First Generation Students in Higher Education
The percentage of first-generation college students
enrolling in universities has been increasing. However, the percentage of first-generation students who continue past the first year is significantly lower than their peers. Past research indicates that low bachelor’s degree attainment rates among first-generation students include difficult transitions to college, financial barriers, and personal relationships. Recent literature confirms a change in educational pathways for many first-generation students. As the cost of education increases, the traditional route of four-year institutions has encountered a more cost-effective pathway offered by two-year community colleges. However, the challenges present in transferring from a two-year community college to a four-year university impact the bachelor’s degree attainment rate for first- generation and transfer students. It is crucial to identify factors contributing to the gap to create policies and services that better support students from marginalized backgrounds.

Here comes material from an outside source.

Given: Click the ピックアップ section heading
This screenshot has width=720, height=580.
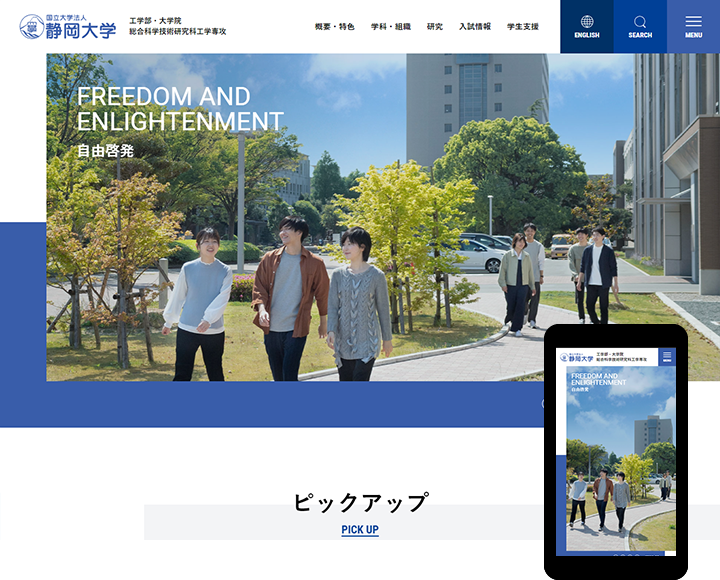Looking at the screenshot, I should point(360,502).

This study employs logistic regression to compare the educational experiences of first-generation and transfer students at a large public Hispanic-Serving Institution (HSI) university. I examine the association between first-generation students or transfer students and academic challenges such as academic probation. Findings support most prior research surrounding the academic challenges pertaining to transfer students and their educational experiences in higher education institutions. However, contrary to recent research, this study did not find a significant relationship between first-generation students and likelihood of being on academic probation. Although no significant relationship was observed between first-generation students and having ever been on academic probation, educational policies that further support this student body remain essential.